[Stored items]
>>>

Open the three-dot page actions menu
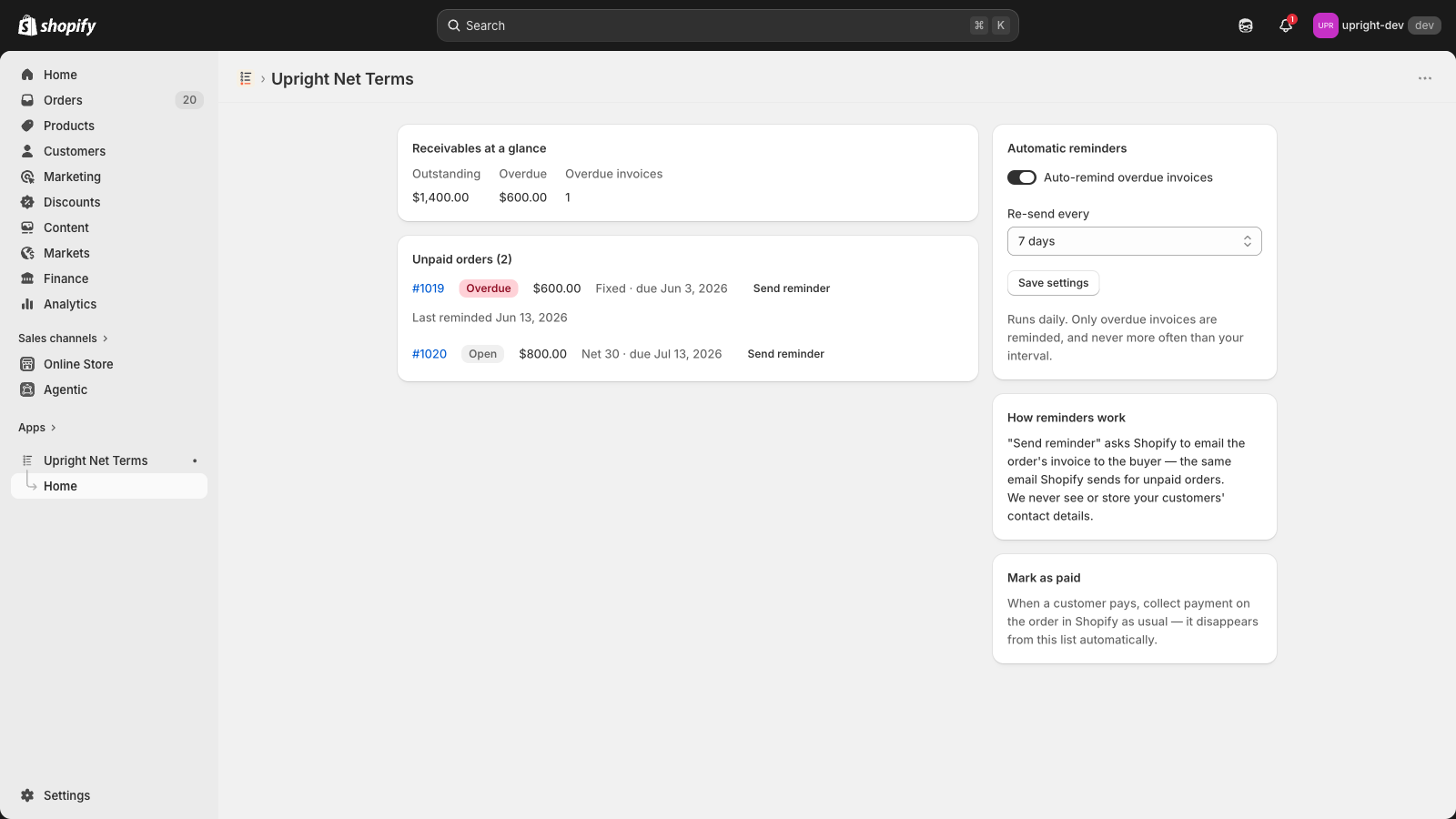The width and height of the screenshot is (1456, 819). [1425, 78]
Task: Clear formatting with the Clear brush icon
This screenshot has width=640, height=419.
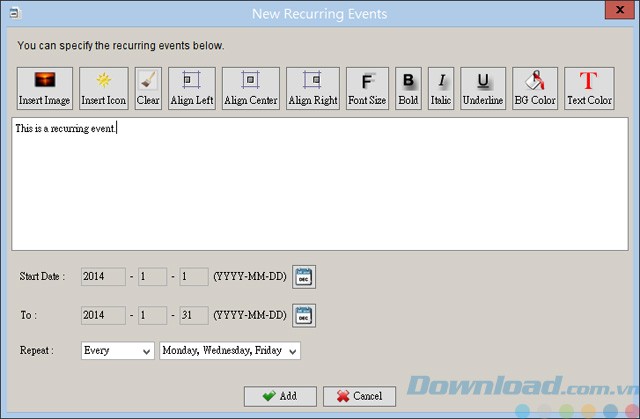Action: [148, 88]
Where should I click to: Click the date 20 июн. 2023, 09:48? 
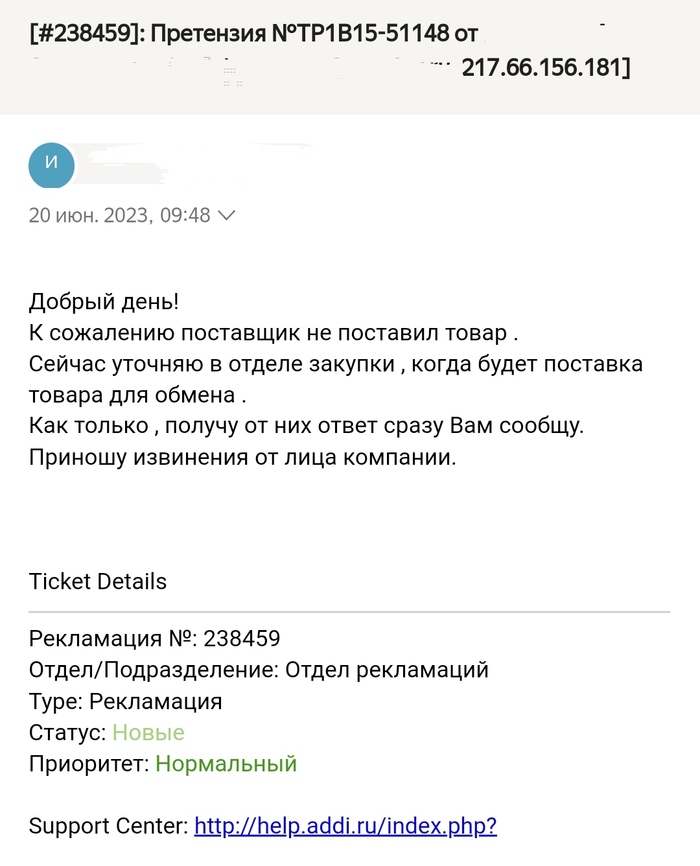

<<<

Set down all the data again exactly as above, pictures excluded.

▶ _Task result_
Open the three-dot page actions menu
The width and height of the screenshot is (1456, 819). [1425, 78]
Task: Clear formatting with the Clear brush icon
This screenshot has width=640, height=419.
Action: [148, 88]
Where should I click to: Click the date 20 июн. 2023, 09:48? 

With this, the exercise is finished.